The Atlanta Fed GDPNow forecast for second quarter GDP and the New York Fed Nowcast staff report both ticked up 0.1 percentage points following today’s economic releases.

Latest forecast: 2.4 percent – July 15, 2016

GDPnow 2016-07-15

The GDPNow model forecast for real GDP growth (seasonally adjusted annual rate) in the second quarter of 2016 is 2.4 percent on July 15, up from 2.3 percent on July 12. The forecast for second-quarter real consumer spending growth increased from 4.3 percent to 4.5 percent after this morning’s retail sales release from the U.S. Census Bureau and this morning’s Consumer Price Index release from the U.S. Bureau of Labor Statistics.
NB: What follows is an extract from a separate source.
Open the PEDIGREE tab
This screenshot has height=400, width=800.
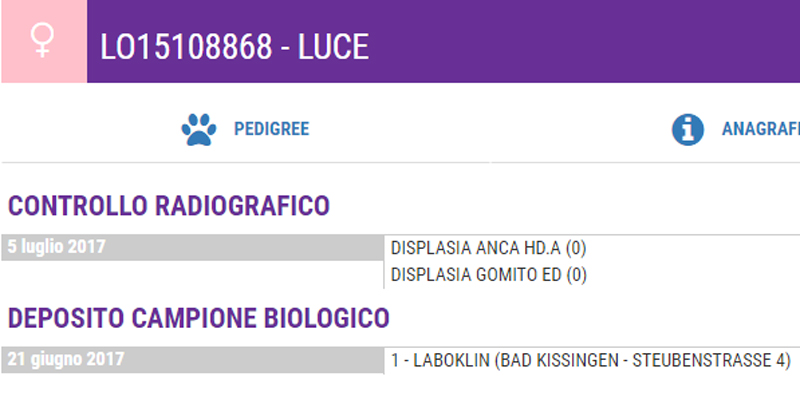coord(271,129)
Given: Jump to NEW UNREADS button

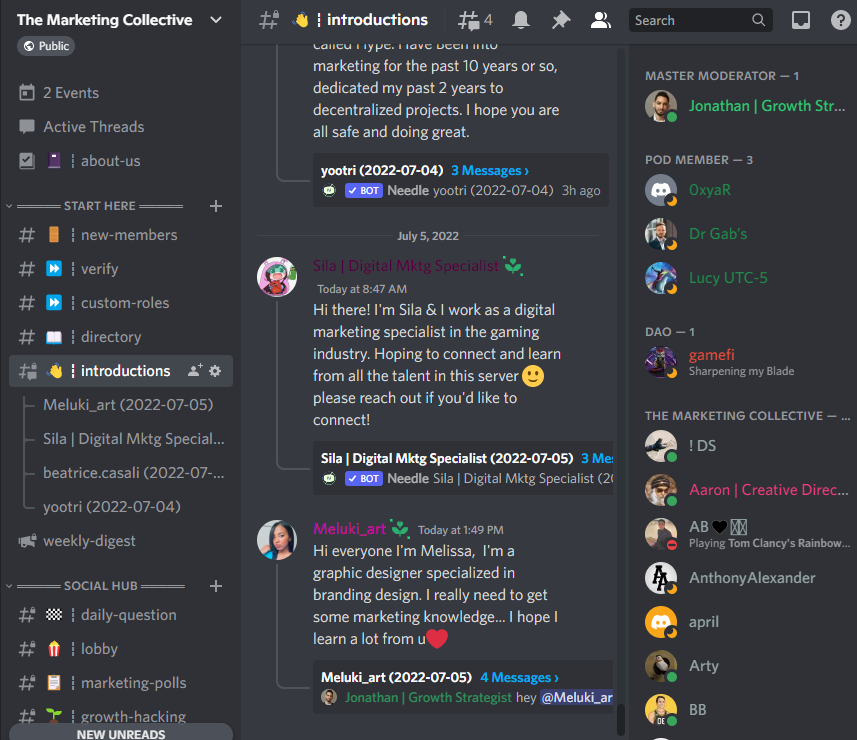Looking at the screenshot, I should pos(121,733).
FRBNY Staff Nowcast – July 15, 2016

  • The FRBNY Staff Nowcast stands at 2.2% and 2.6% for 2016:Q2 and 2016:Q3, respectively.
  • This week’s news had positive effect on the nowcast pushing up the Q2 measure by 0.1 percentage point and the Q3 measure by 0.3
    percentage point.
  • The largest contributions came from manufacturing data, in particular capacity utilization and industrial production.
  • Nowcast 2016 Q2

    Nowcast 2016-07-15A

    Nowcast 2016 Q2 Detail

    Nowcast 2016-07-15B

    Notes

  • The GDPNow model ticked up largely because of retail sales and the CPI but those had almost no impact on Nowcast.
  • Nowcast takes into consideration regional manufacturing reports but GDPNow doesn’t. The effect this week was negligible.
  • Industrial production and capacity utilization were the big contributors to Nowcast.
  • Retail sales had almost no impact on Nowcast (+0.005) because the gain was largely expected.
  • Data revisions (all revisions) took off 0.035 percentage points, most likely led by negative retail sales revisions for May.
  • The retail sales report was not as “fabulous” as appeared at first glance.
  • Related Articles

  • Industrial Production Jumps 0.6%; Has Manufacturing Turned?
  • June Retail Sales Jump 0.6% from Revised May Sales of 0.2% (0.3% Lower)
  • Key Modeling Idea

    It is not the data itself that matters, but rather how well the data did vs. the forecast for that data.